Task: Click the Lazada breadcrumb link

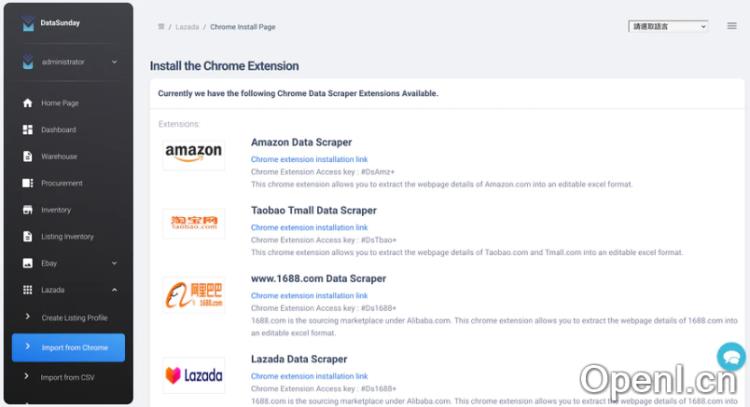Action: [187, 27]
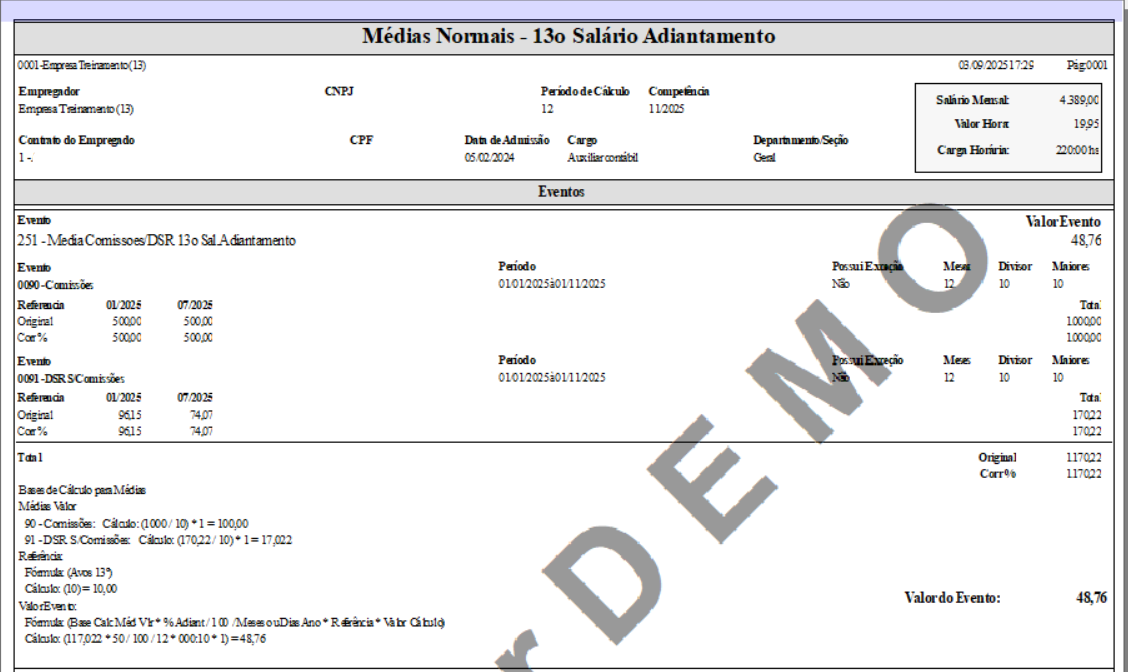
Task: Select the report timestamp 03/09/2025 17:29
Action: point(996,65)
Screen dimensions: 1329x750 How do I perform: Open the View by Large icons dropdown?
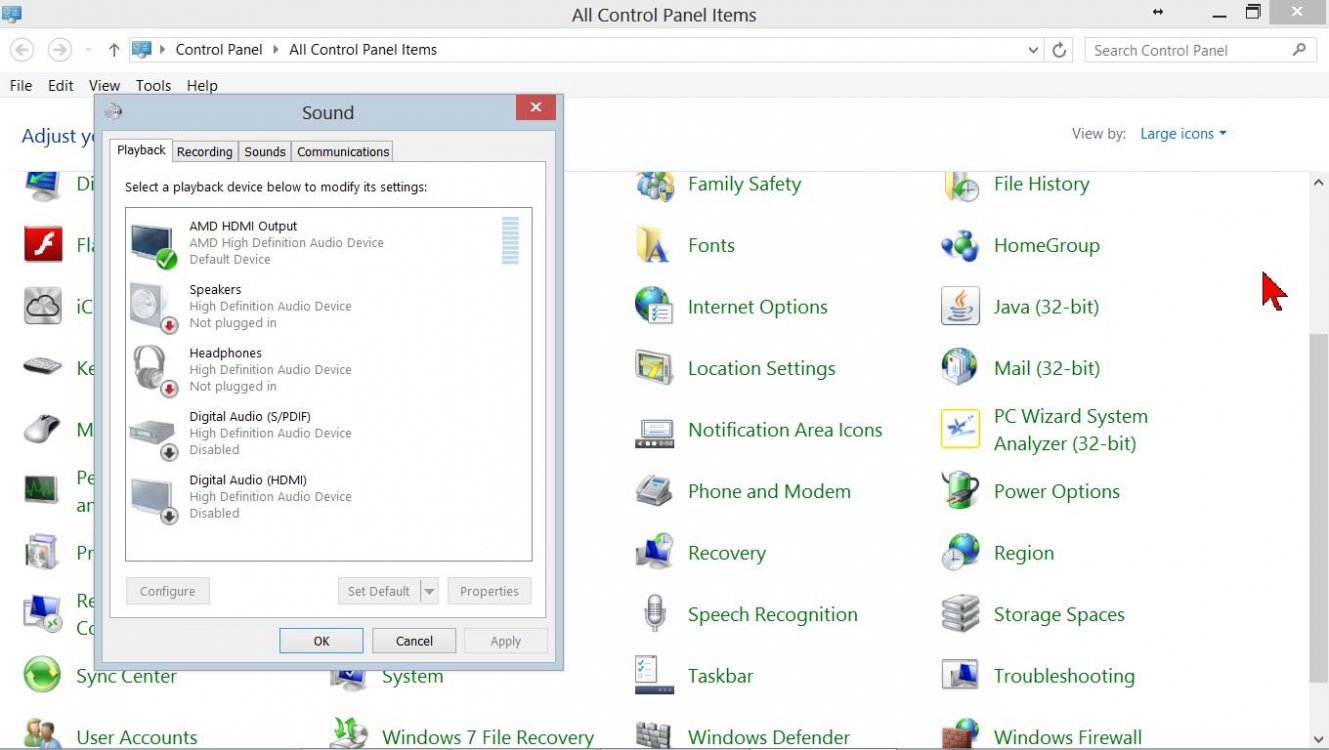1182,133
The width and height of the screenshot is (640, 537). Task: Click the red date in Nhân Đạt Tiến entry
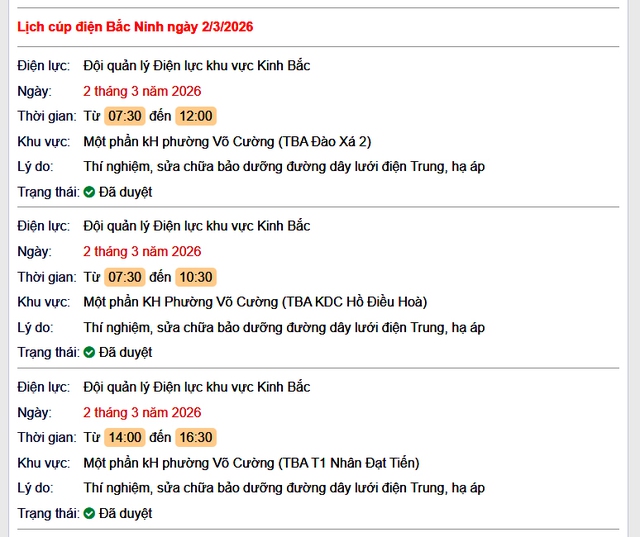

The problem - Pictures do not belong in the copy. Reproduce the rest of the data exactly.

The completed task -
Task: Click the Lazada breadcrumb link

Action: [187, 27]
Task: Select the report timestamp 03/09/2025 17:29
Action: point(996,65)
Screen dimensions: 1329x750 How do I perform: Open the View by Large icons dropdown?
1182,133
The width and height of the screenshot is (640, 537). Task: Click the red date in Nhân Đạt Tiến entry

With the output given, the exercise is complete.